PROBLEM TO SOLVE: In full and without change, retype the records.

STORED DATA:
╔══
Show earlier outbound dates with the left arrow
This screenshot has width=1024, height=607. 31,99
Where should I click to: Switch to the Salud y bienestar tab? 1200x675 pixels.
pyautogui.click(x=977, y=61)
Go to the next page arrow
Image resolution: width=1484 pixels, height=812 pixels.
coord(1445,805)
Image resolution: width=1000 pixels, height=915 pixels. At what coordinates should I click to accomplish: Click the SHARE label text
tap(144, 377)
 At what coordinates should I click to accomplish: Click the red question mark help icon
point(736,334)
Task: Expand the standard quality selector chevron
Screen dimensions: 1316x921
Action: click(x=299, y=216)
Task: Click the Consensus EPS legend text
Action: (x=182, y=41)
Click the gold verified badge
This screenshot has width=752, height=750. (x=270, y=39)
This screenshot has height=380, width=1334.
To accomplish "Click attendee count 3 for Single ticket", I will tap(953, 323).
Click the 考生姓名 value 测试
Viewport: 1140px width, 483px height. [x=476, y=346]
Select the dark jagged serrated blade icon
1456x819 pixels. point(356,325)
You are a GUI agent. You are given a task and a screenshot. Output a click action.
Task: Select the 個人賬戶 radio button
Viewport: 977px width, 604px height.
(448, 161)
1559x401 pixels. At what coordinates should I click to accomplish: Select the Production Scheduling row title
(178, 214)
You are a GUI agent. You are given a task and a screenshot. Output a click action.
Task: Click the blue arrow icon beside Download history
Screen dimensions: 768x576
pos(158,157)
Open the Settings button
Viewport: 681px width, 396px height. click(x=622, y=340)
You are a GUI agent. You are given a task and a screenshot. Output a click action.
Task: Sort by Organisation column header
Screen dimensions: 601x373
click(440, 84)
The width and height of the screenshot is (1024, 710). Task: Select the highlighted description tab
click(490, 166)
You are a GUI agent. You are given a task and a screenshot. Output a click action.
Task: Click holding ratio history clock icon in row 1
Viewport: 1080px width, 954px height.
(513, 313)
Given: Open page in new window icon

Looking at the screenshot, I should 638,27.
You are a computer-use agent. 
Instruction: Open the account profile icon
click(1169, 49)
╚══
RESULT FOR THIS TASK:
Show earlier outbound dates with the left arrow
This screenshot has width=1024, height=607. 31,99
Where should I click to: Switch to the Salud y bienestar tab? 1200x675 pixels.
pyautogui.click(x=977, y=61)
Go to the next page arrow
Image resolution: width=1484 pixels, height=812 pixels.
coord(1445,805)
Image resolution: width=1000 pixels, height=915 pixels. At what coordinates should I click to accomplish: Click the SHARE label text
tap(144, 377)
 At what coordinates should I click to accomplish: Click the red question mark help icon
point(736,334)
Task: Expand the standard quality selector chevron
Screen dimensions: 1316x921
Action: click(x=299, y=216)
Task: Click the Consensus EPS legend text
Action: (x=182, y=41)
Click the gold verified badge
This screenshot has width=752, height=750. (x=270, y=39)
This screenshot has height=380, width=1334.
To accomplish "Click attendee count 3 for Single ticket", I will tap(953, 323).
Click the 考生姓名 value 测试
Viewport: 1140px width, 483px height. [x=476, y=346]
Select the dark jagged serrated blade icon
1456x819 pixels. point(356,325)
You are a GUI agent. You are given a task and a screenshot. Output a click action.
Task: Select the 個人賬戶 radio button
Viewport: 977px width, 604px height.
(448, 161)
1559x401 pixels. At what coordinates should I click to accomplish: Select the Production Scheduling row title
(178, 214)
You are a GUI agent. You are given a task and a screenshot. Output a click action.
Task: Click the blue arrow icon beside Download history
Screen dimensions: 768x576
pos(158,157)
Open the Settings button
Viewport: 681px width, 396px height. click(x=622, y=340)
You are a GUI agent. You are given a task and a screenshot. Output a click action.
Task: Sort by Organisation column header
Screen dimensions: 601x373
click(440, 84)
The width and height of the screenshot is (1024, 710). Task: Select the highlighted description tab
click(490, 166)
You are a GUI agent. You are given a task and a screenshot. Output a click action.
Task: Click holding ratio history clock icon in row 1
Viewport: 1080px width, 954px height.
(513, 313)
Given: Open page in new window icon

Looking at the screenshot, I should 638,27.
You are a computer-use agent. 
Instruction: Open the account profile icon
click(1169, 49)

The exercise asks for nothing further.